An absurd matter of choice (A parody on gender ideology.)

A few days ago, in Recife’s airport, my daughter felt what we always feel, at times: the urge to use the toilet. As it also happens not so infrequently, her mentioning it was contagious, and so I walked with her to the nearest ones.

As expected, at least for the time being, there were two doors and two signs, one on each door: a little woman and a little man.

In view of current events, such as the approval of a law that allows children to decide, at school, which toilet or changing room they want to use, I couldn’t resist a little act.

I stopped my daughter right in front of the two doors and simply asked her where she wanted to go, which one she preferred. She was puzzled, to say the least, looking at me as if I had asked her a rather idiotic question.

– I’m a girl, daddy.

I told her I knew, of course she was, but that I didn’t want to be accused of abuse. That it was important that she didn’t feel at all coerced into any particular choice. That it might be the case that somebody could consider it a violation of her rights. That, in fact, I should have asked that very question a long time ago. That I probably shouldn’t even have taught her concepts such as boy and girl. That many people thinks that this is a matter of feeling and choice.

She was finding it all hilarious. Honestly. And she has a very powerful laughter.

– Daddy, I’ve got my little lady bits! You’ve got you boy bits. I go there and you go there.

I insisted that that meant nothing. That what mattered was what’s inside her head. She laughed even harder.

– Daddy, girls are girls and boys are boys!

I started giving up. Then I realised that there was a man close to us, walking into his societily, not biologically, appointed toilet. He was looking at us smiling and threw me a thumbs up.

I finally asked her whether I was forcing her into a choice. She said no, reluctantly believing that I was actually being serious.

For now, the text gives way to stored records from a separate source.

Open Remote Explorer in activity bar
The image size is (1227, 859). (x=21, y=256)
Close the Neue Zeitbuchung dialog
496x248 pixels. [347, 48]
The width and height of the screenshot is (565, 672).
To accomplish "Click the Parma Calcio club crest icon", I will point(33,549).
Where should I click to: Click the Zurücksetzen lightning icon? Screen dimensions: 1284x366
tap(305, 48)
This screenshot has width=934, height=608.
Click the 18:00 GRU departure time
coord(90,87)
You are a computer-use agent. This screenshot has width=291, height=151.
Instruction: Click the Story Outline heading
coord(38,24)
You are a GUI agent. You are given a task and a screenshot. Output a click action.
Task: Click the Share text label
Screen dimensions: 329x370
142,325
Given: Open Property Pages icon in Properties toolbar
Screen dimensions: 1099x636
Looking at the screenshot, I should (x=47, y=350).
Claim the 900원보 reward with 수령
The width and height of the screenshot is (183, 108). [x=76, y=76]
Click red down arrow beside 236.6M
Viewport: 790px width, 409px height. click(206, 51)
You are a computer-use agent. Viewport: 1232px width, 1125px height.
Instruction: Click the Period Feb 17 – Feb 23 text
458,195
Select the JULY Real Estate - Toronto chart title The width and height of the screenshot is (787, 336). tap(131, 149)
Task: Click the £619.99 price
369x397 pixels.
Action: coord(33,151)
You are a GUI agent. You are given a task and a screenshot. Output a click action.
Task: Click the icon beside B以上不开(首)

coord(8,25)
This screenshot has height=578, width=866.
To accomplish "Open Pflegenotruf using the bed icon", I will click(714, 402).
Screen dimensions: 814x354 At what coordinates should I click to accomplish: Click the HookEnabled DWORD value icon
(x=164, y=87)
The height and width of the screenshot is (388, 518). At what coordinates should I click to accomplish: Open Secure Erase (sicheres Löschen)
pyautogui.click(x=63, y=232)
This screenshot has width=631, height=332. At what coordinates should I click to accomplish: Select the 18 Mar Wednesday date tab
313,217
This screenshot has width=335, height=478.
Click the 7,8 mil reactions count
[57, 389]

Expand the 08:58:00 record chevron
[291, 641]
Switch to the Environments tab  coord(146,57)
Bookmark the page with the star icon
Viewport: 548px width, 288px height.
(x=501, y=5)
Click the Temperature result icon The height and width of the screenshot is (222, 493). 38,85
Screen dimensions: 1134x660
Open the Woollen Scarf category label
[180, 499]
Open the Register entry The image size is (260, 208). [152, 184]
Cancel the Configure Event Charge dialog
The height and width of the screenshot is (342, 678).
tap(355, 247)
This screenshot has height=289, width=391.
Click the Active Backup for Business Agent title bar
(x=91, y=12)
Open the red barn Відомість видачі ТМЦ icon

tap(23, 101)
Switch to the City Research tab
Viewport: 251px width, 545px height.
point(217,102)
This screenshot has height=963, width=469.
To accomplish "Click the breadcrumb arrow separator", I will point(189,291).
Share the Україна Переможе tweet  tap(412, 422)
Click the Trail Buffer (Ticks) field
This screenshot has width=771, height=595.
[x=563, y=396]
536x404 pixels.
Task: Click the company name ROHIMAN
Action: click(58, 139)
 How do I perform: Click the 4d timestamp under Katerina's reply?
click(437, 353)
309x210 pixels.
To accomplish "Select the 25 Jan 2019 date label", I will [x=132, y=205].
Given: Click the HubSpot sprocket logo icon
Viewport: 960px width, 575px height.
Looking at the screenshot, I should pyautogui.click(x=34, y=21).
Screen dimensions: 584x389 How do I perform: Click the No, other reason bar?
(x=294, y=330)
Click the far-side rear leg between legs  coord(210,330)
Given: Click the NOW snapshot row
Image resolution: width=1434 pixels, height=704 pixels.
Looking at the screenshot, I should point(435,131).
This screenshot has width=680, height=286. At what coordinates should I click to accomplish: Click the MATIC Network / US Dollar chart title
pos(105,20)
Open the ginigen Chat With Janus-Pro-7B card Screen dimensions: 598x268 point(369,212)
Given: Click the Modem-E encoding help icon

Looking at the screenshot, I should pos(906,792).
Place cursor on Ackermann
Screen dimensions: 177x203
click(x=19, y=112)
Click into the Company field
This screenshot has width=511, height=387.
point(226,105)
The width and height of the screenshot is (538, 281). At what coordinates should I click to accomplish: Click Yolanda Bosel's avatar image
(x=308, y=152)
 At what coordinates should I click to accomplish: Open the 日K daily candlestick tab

I felt relieved. How many social points would I lose in China for failing in doing so? How many names such as tyrant, nazi, bigot, medieval, conservative, child abuser, totalitarian, traditionalist, maybe somehow even racist, who knows, would be thrown at me had I not done so? What about her? Wouldn’t it be better to go into a boys toilet just to show how tolerant and unprejudiced she is? Oh, I forgot the words intolerant and prejudiced in the aforementioned list. I’m glad there was still time! And what about me? I’d gain as well by her choice. It would allow everybody to see that I’m nothing like those zealots fathers that abound everywhere. That is actually what I should be more concerned about, am I right?

I should have walked into the girl’s toilet, which would have no repercussions on the grounds of said tolerance and fear of ugliness charges, and forced my daughter to go into the other one.

She might have objected, she might have felt that she was doing what she didn’t want to, that I was imposing on her an ideology that had nothing to do with her little lady bits, that I was, in fact, disrespecting all that is natural, logic, biological, visible, but she is just a child, what does she know of things?

If only I could go back in time and punch an x, or non binary, or n/a gender in her birth certificate so that no conditioning whatsoever of any ideological kind – it’s so hard to write this without pointing out the absurdity, the idiocy, the incoherence, the intelectual dishonesty that gender ideology encompasses – thus shouting to the world that I’m a modern parent – not father, naturally, for I don’t want to tarry in stereotypes!